_ACTIVITY_
Determine the number of lines of the records below that include "name". Respond with the number and no other text.

_DATA SHOWN_
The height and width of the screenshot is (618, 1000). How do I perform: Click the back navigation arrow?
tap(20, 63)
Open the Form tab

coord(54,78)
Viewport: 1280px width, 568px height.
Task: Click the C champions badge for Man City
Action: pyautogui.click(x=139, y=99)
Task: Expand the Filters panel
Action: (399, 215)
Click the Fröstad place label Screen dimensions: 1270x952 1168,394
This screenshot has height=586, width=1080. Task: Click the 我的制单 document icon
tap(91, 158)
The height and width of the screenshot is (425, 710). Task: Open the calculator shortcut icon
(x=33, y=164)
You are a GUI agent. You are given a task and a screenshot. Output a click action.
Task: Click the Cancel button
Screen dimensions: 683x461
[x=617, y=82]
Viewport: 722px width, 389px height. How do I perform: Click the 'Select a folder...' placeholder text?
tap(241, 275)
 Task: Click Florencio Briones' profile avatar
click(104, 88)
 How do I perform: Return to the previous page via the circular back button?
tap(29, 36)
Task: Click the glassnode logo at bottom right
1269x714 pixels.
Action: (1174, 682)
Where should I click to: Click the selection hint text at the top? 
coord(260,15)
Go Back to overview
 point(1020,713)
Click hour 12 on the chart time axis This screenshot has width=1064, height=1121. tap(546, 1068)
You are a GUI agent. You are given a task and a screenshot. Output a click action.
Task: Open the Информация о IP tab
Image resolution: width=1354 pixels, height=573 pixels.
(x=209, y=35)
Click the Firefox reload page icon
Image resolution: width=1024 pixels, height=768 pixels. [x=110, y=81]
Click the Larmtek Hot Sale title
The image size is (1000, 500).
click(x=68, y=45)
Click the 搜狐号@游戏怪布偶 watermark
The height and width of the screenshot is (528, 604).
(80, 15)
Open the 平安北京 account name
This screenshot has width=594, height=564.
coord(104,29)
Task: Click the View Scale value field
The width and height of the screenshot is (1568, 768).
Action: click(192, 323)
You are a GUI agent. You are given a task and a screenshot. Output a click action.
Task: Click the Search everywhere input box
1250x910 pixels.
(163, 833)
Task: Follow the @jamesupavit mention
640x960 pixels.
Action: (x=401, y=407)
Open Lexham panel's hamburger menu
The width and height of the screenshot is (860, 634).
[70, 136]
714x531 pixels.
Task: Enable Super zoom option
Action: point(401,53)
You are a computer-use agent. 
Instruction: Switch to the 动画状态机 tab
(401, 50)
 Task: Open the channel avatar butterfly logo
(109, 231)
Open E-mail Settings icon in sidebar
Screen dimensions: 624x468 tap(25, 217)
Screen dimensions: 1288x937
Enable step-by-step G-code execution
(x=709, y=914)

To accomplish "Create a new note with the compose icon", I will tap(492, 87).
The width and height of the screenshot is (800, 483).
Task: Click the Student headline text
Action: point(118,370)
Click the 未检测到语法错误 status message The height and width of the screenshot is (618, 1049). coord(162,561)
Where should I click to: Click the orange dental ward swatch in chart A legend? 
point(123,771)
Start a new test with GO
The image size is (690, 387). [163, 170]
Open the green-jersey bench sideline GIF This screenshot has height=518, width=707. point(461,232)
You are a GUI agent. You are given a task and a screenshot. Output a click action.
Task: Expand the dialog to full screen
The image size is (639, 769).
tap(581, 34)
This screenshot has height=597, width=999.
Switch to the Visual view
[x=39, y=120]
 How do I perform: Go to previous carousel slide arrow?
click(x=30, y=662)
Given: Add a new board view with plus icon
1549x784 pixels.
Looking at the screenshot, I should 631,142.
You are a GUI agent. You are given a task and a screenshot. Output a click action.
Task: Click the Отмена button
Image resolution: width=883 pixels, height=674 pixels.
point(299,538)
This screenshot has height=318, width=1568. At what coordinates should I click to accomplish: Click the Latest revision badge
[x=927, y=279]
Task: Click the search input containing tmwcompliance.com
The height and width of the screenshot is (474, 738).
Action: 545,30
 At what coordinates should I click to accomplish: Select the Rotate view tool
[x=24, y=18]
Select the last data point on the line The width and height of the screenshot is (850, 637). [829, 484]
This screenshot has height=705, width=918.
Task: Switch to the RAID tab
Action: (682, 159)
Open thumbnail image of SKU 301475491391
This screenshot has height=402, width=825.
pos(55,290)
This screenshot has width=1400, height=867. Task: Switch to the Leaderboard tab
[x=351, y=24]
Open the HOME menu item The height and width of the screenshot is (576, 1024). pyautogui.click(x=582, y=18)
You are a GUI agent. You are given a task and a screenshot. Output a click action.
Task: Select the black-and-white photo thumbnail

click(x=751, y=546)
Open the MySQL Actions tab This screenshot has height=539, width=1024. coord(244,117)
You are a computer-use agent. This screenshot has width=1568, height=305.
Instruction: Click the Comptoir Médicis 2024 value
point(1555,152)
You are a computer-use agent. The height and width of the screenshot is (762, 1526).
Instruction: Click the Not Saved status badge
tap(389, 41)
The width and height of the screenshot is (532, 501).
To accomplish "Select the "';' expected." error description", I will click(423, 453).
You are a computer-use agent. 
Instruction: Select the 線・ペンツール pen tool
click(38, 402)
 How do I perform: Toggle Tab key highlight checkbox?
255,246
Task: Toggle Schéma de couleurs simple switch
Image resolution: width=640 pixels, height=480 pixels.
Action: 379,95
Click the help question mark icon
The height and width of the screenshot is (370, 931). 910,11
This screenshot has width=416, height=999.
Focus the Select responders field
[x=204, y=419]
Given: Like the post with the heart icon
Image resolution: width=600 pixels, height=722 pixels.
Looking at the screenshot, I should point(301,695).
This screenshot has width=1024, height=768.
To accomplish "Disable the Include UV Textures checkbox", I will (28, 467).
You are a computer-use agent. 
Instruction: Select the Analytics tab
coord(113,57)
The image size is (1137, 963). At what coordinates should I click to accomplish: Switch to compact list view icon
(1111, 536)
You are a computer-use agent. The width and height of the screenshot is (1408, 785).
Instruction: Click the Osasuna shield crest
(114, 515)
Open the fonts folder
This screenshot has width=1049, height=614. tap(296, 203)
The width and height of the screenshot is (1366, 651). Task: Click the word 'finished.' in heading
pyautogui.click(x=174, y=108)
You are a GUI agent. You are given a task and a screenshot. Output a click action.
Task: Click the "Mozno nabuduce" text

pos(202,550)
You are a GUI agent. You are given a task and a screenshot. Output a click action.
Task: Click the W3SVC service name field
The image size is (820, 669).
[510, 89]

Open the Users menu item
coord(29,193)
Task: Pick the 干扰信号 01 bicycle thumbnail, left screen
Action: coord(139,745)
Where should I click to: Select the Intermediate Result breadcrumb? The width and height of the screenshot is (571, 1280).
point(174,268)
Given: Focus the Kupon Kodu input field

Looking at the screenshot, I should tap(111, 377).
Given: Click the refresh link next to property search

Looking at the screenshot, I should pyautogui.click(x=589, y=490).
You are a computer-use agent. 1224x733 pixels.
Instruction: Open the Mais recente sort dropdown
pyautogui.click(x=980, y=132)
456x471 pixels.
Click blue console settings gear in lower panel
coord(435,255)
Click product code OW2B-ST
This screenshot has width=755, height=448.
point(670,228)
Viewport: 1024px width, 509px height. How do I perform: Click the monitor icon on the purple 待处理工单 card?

_FINAL ANSWER_
2